======== DATASET RECORDS ========

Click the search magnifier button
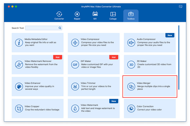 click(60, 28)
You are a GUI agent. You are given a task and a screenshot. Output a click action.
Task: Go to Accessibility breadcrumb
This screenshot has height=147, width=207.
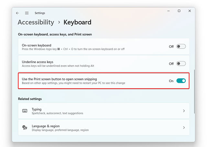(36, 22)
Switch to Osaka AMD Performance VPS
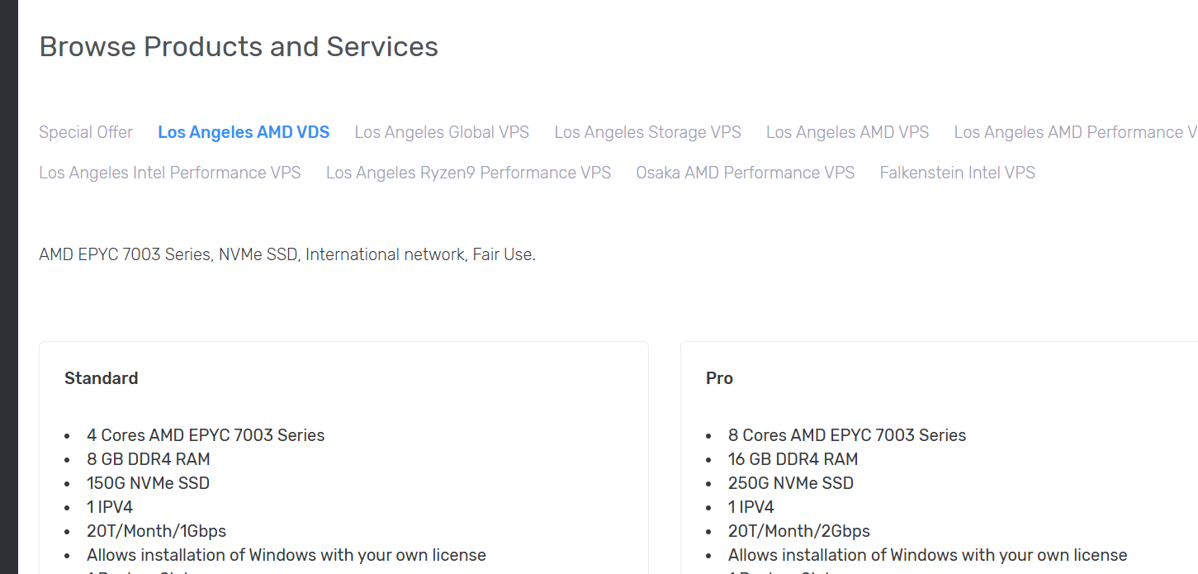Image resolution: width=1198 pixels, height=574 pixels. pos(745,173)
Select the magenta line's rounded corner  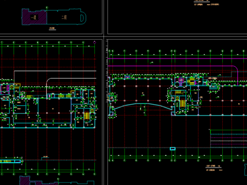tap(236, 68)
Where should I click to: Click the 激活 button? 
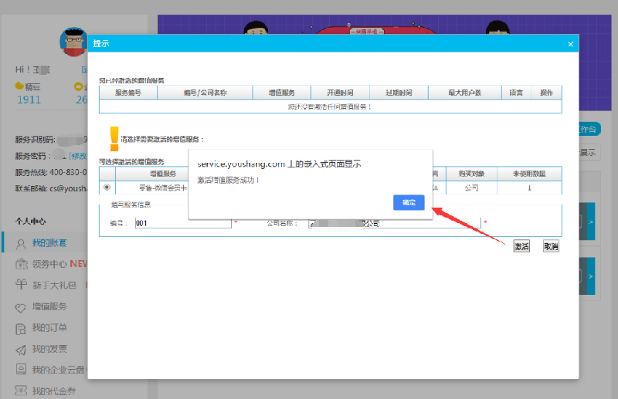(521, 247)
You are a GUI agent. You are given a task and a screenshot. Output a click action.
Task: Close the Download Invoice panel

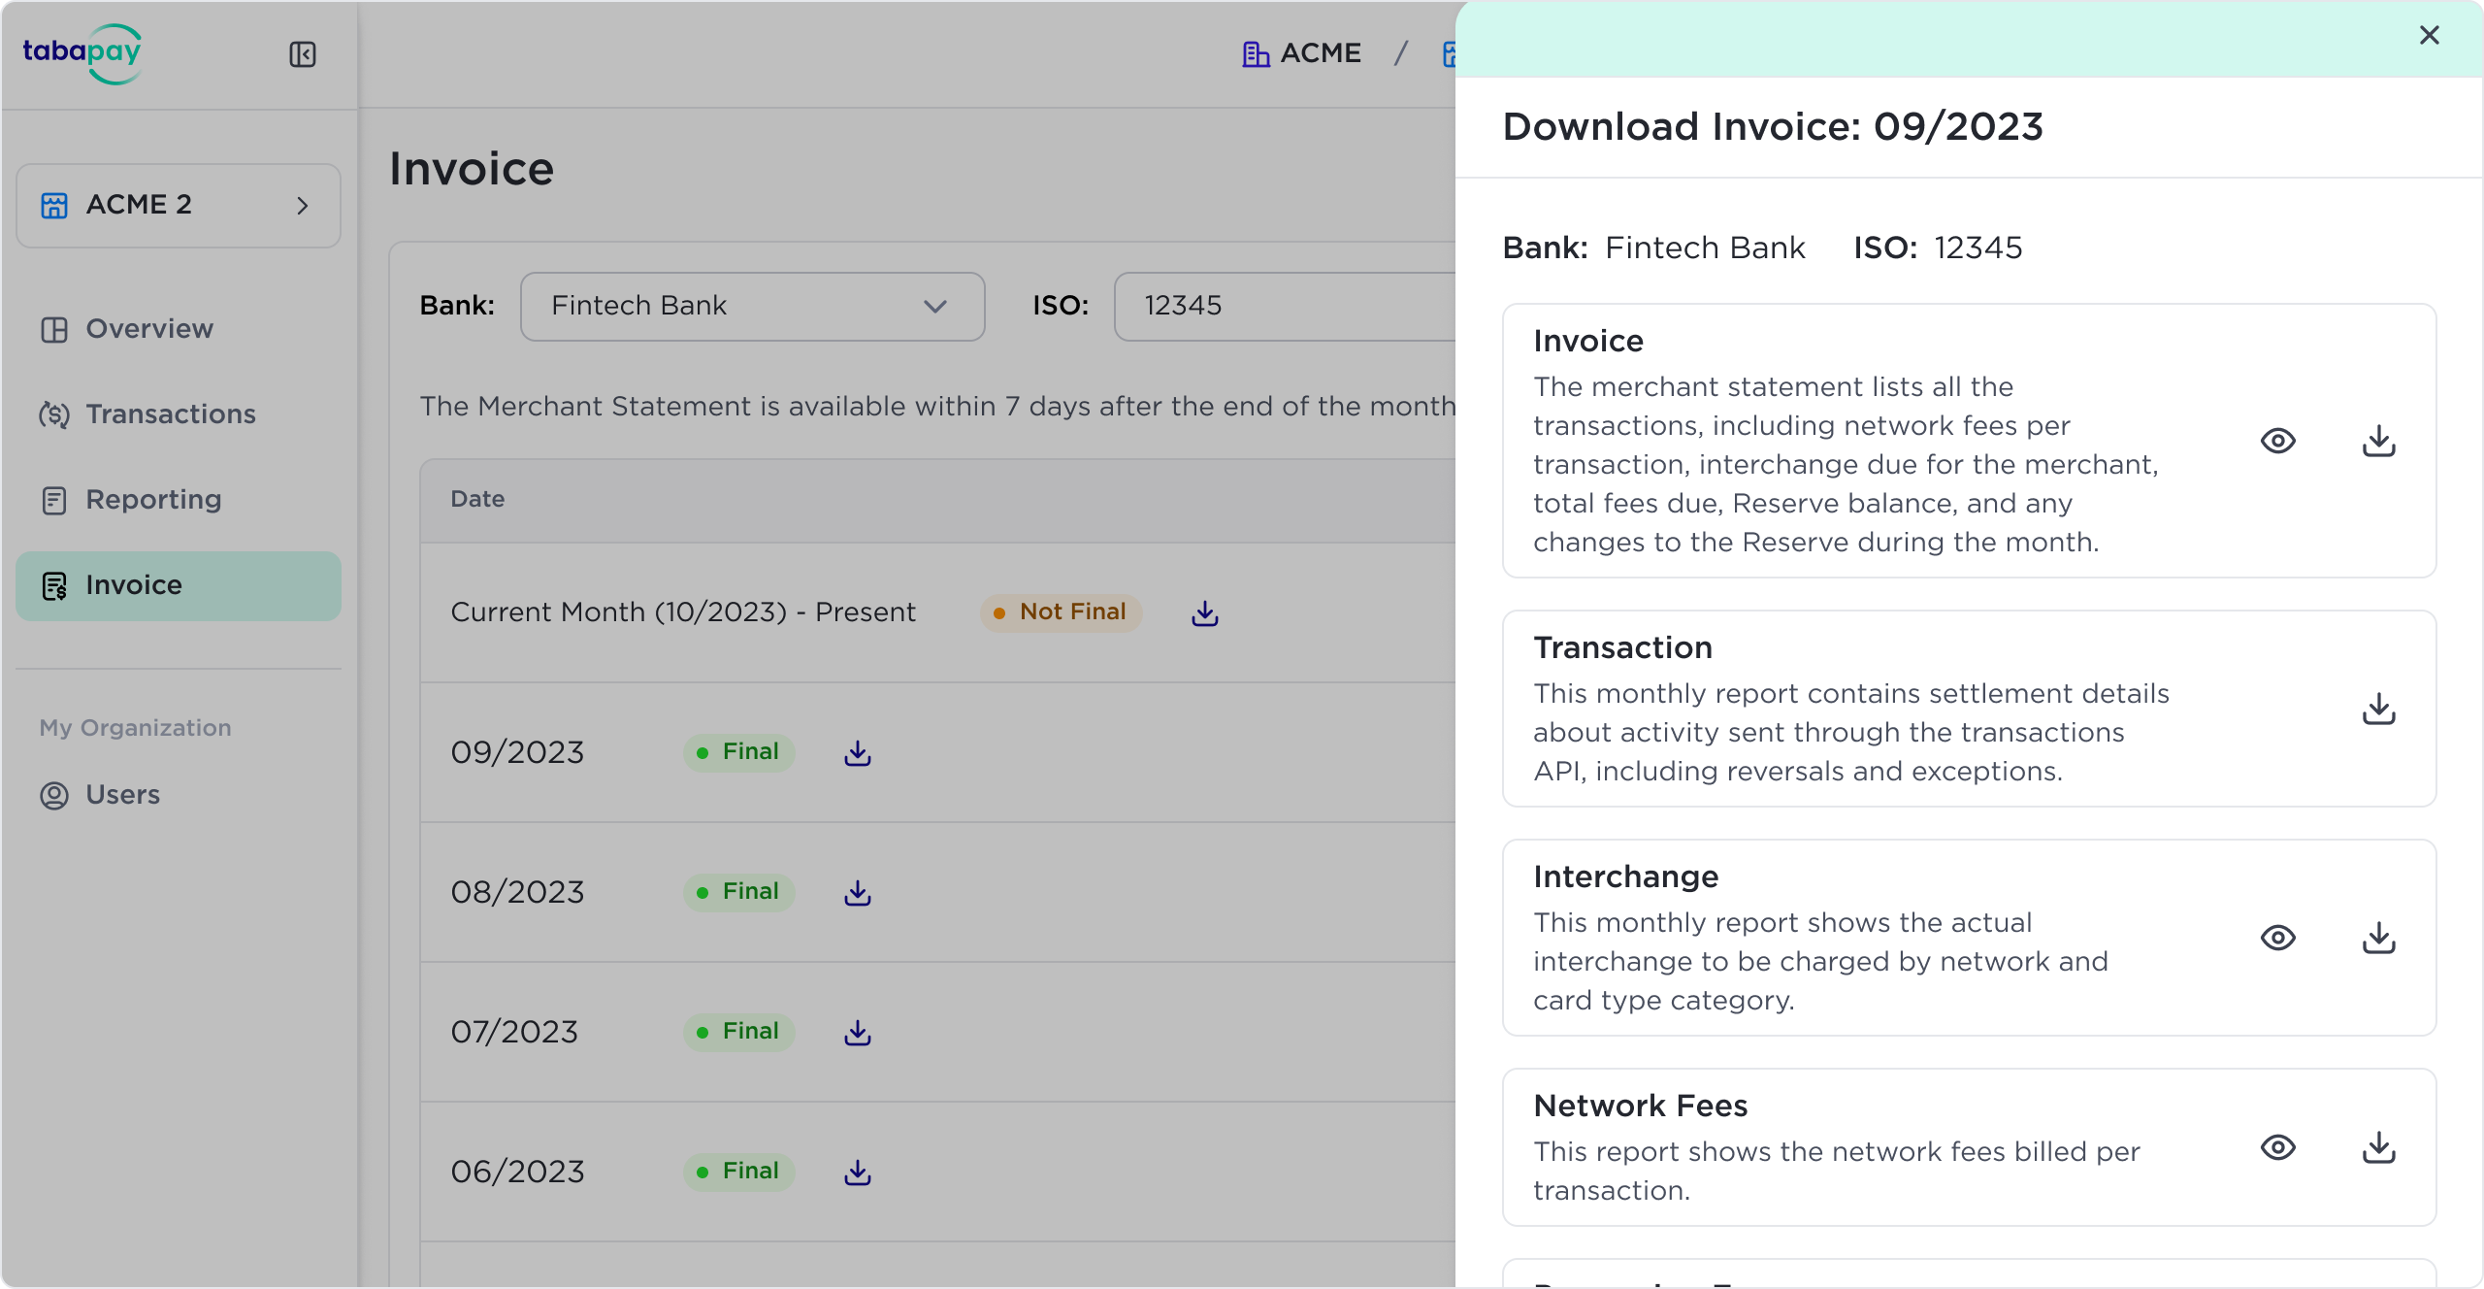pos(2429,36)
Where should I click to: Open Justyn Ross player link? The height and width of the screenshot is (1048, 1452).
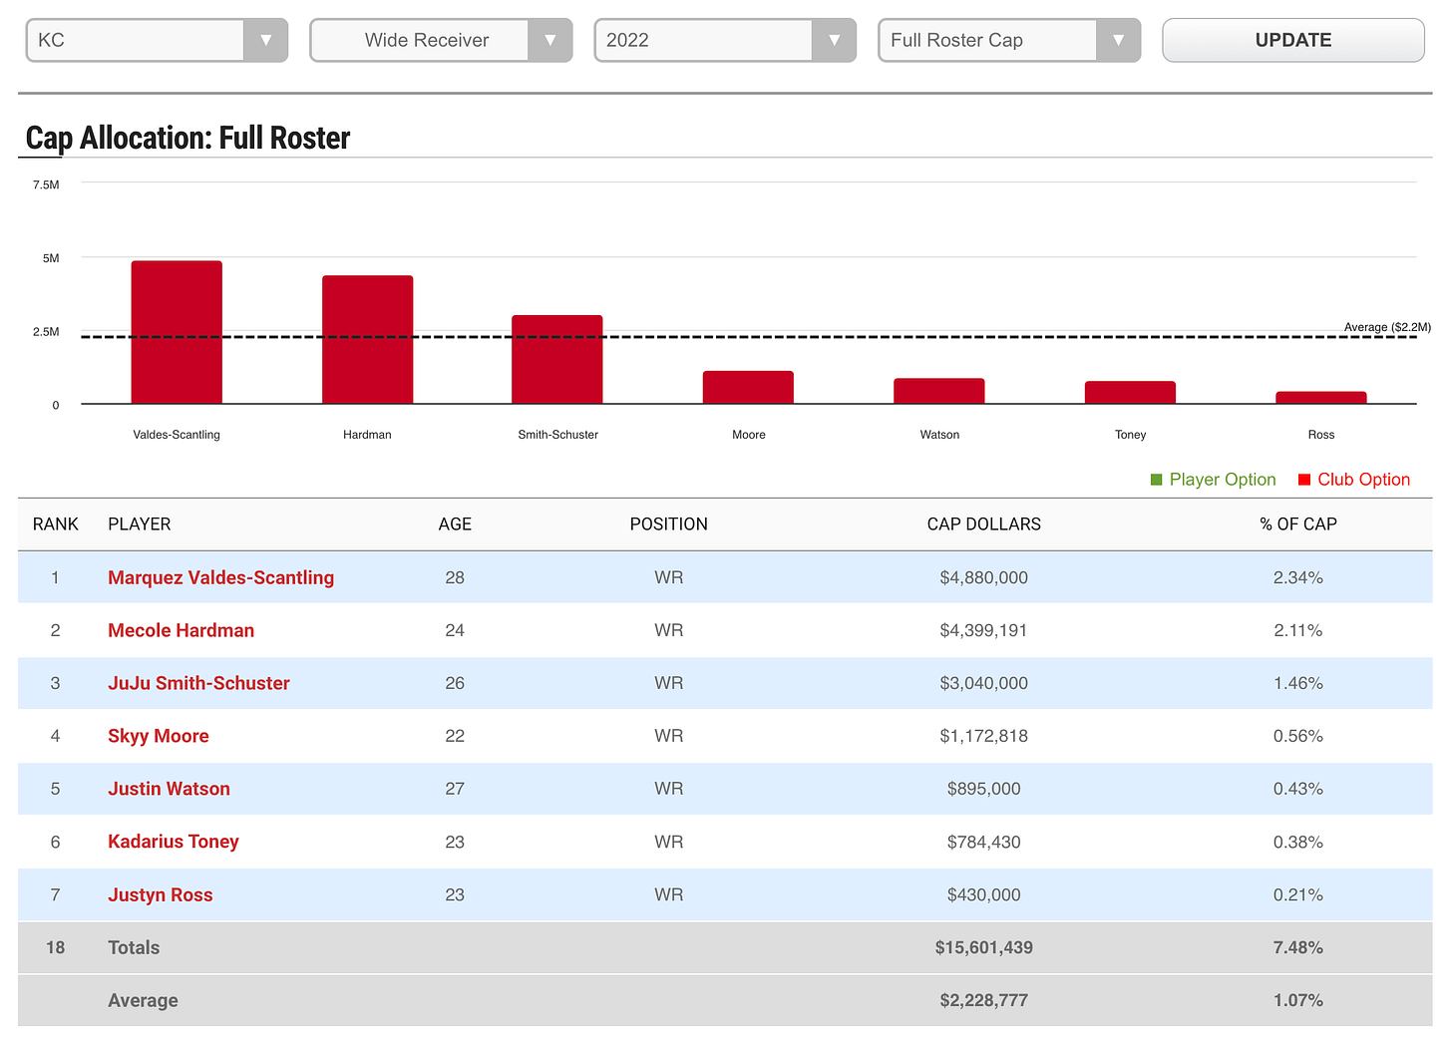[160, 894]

========

◆ **TASK DESCRIPTION**:
Please update the part of the records that opens with the line containing "Where should I click to: Click" and runs through the end of the records, replacing "panel" with "dialog" and leaving all else unchanged. Leave the pictures out of the answer.

◆ **EXERCISE RESPONSE**:
Where should I click to: Click the 激活 button? 
(521, 247)
You are a GUI agent. You are given a task and a screenshot. Output a click action.
Task: Close the Download Invoice dialog

pos(2429,36)
Where should I click to: Open Justyn Ross player link? The height and width of the screenshot is (1048, 1452).
[160, 894]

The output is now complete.